Nesse ponto, podemos nos perguntar se a hermenêutica realmente envolve um conhecimento real das fontes de informação. Como já comentamos anteriormente, os filósofos levantaram essa questão ao longo dos séculos; Martin Heidegger, por exemplo, sustentou que a interpretação correta da fonte deve estar livre das limitações de hábitos mentais anteriores (ou seja, preconceitos). Mas isso é possível, já que somos seres moldados por uma infinidade de preconceitos, adquiridos pela experiência de vida?

Esses "hábitos mentais" de que fala Heidegger tiveram diferentes considerações dependendo do momento histórico. Por exemplo, durante o Iluminismo, a "tradição" (ou seja, os preconceitos herdados de nossos pais e da sociedade em que desenvolvemos) passou a ser considerado um elemento que "atrapalhou" a compreensão de uma fonte de informação. Informação. Os ilustrados tentavam conquistar um pensamento individual, livre de preconceitos, fruto do raciocínio individual e longe de qualquer influência externa. Mas, repetimos, isso é possível, considerando que o ser humano constrói sua personalidade e seu ser a partir de uma série de ideias pré-concebidas? O raciocínio absolutamente autônomo é realmente viável?

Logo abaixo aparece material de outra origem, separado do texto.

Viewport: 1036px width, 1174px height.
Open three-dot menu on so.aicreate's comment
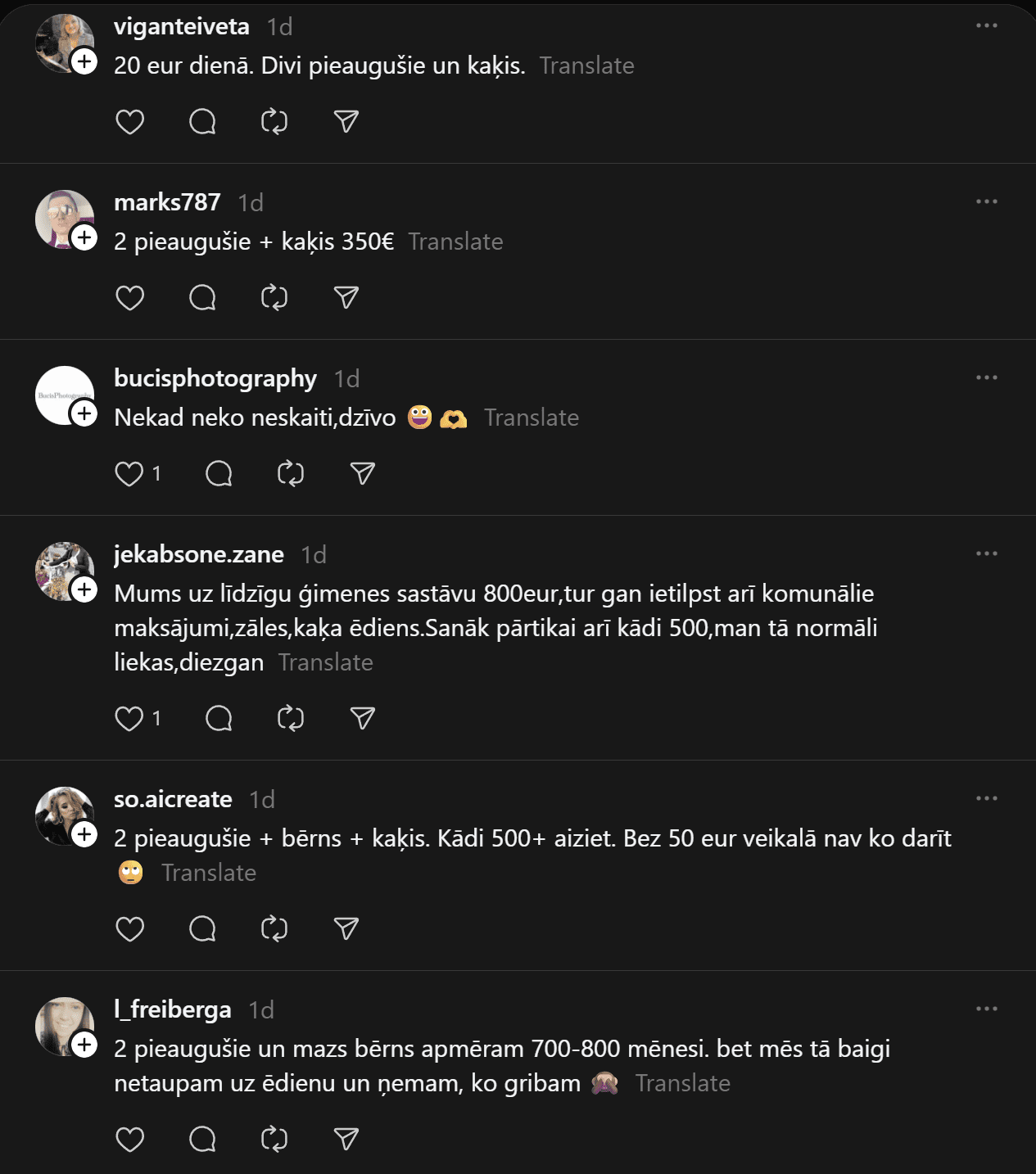986,799
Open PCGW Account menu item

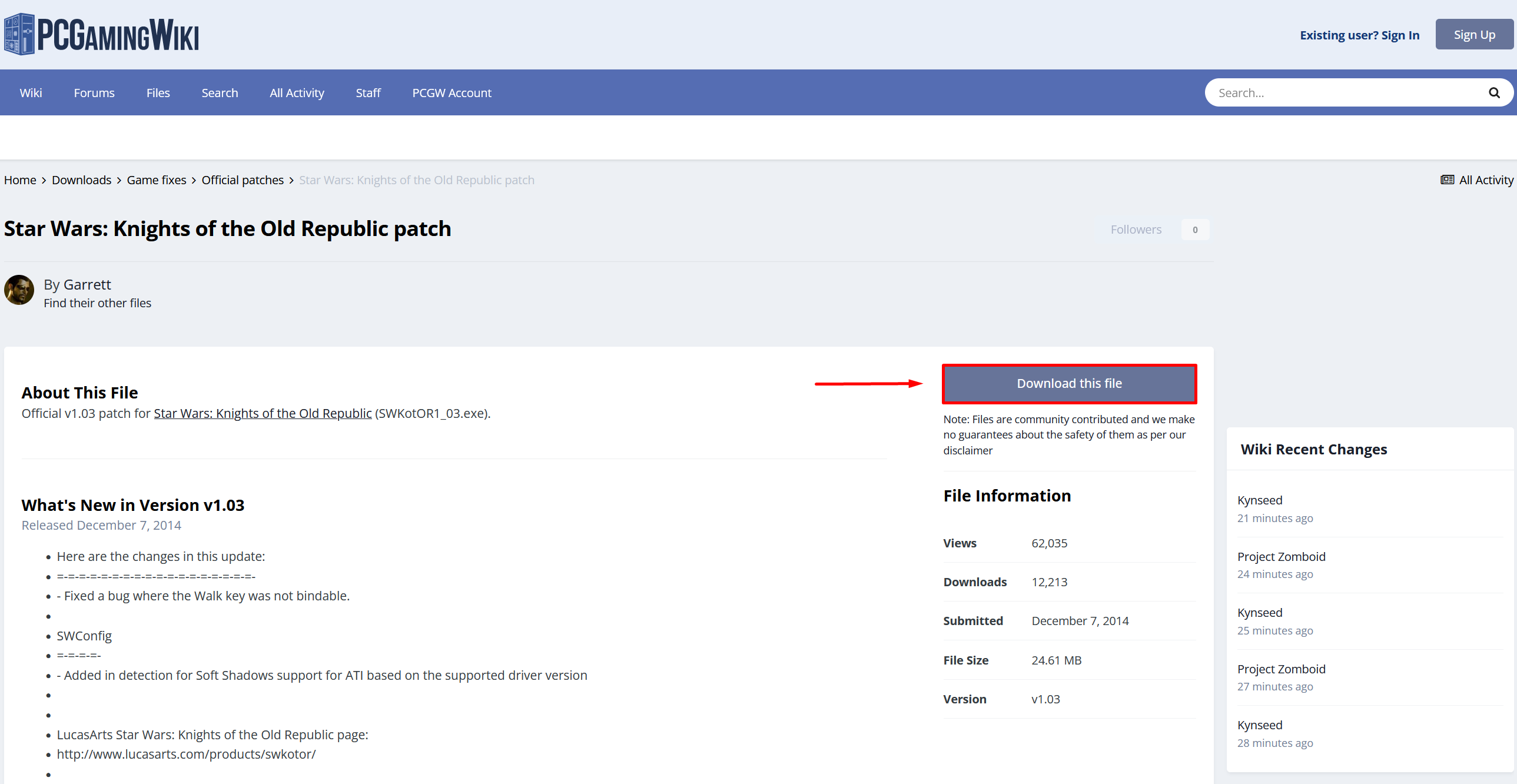pos(452,93)
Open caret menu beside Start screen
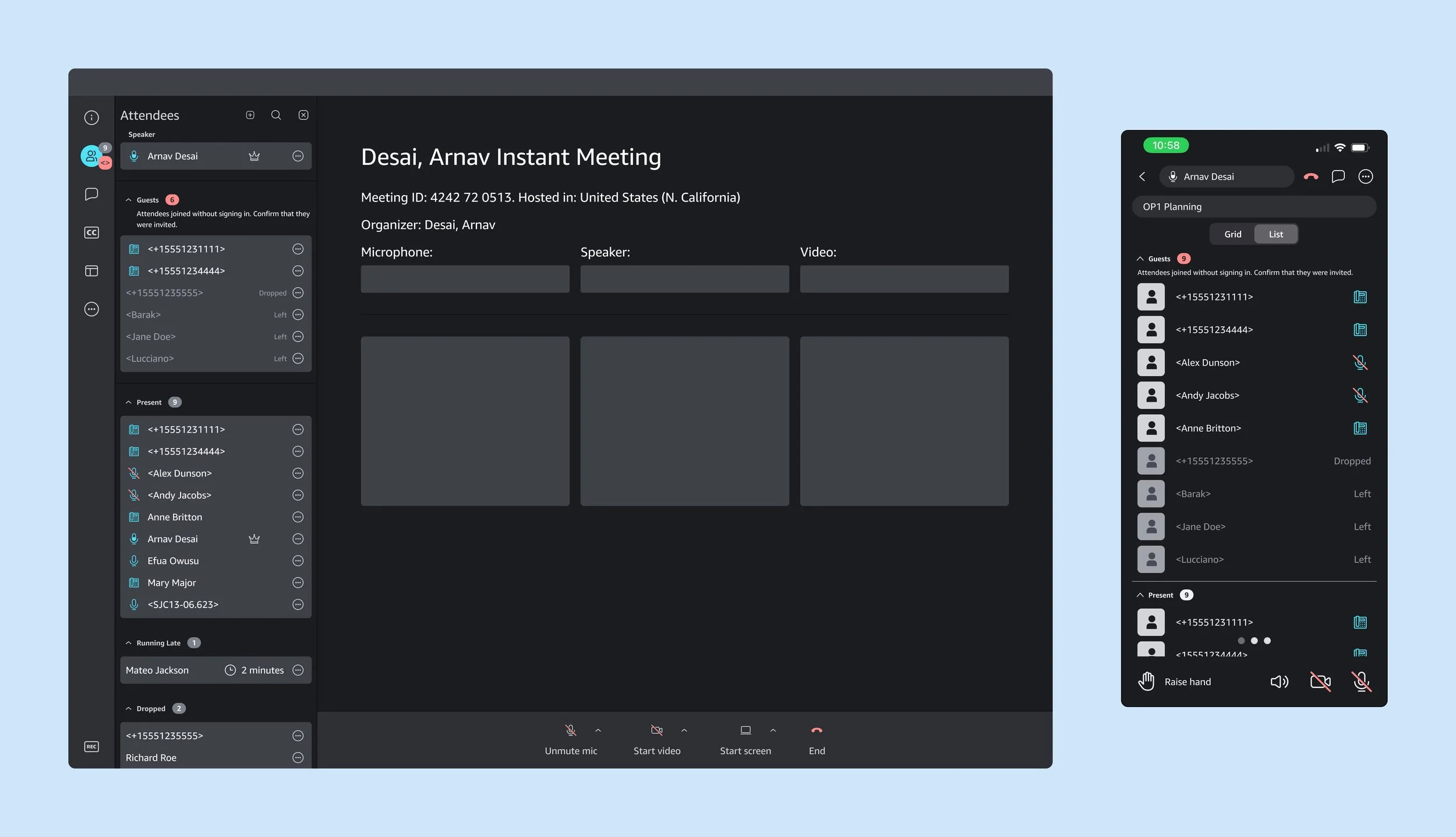1456x837 pixels. (x=773, y=730)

No Romantismo, a corrente filosófica e artística que surgiu, em parte, como resposta àquela Ilustração anterior, a "tradição" volta a adquirir um status relevante na hora de emitir conclusões. Se essa tradição, se esses preconceitos se mantêm há séculos, e se transmitem de pai para filho, é porque guardam uma verdade dentro de si. Mas, de qualquer forma, a questão continua a mesma. Independentemente de a tradição ser válida ou não, é possível dissociar-se dela?

Tudo parece indicar que não, que a interpretação real de uma fonte, que é o que propõe a hermenêutica em seu sentido moderno, não é viável. O intérprete pode aproximar-se ou menos do real significado daquela fonte, mas em nenhum caso pode extrair o seu significado autêntico, porque o O intérprete, como sujeito, está vinculado a uma série de ideias preconcebidas das quais não pode se desvencilhar, pois, se o fizesse, deixaria de ser essa pessoa. assunto. O que é viável é ter consciência de que, como sujeitos, temos esses preconceitos. Quando um preconceito é trazido à consciência, é muito mais fácil fugir dele e, desta forma, abordar a fonte de forma mais objetiva.

Em matéria de filosofia e pensamento, não há negros nem brancos. Que cada um tire suas próprias conclusões. E lembre-se: as conclusões que você tira hoje provavelmente serão seus preconceitos amanhã. E assim por diante, em um círculo sem fim.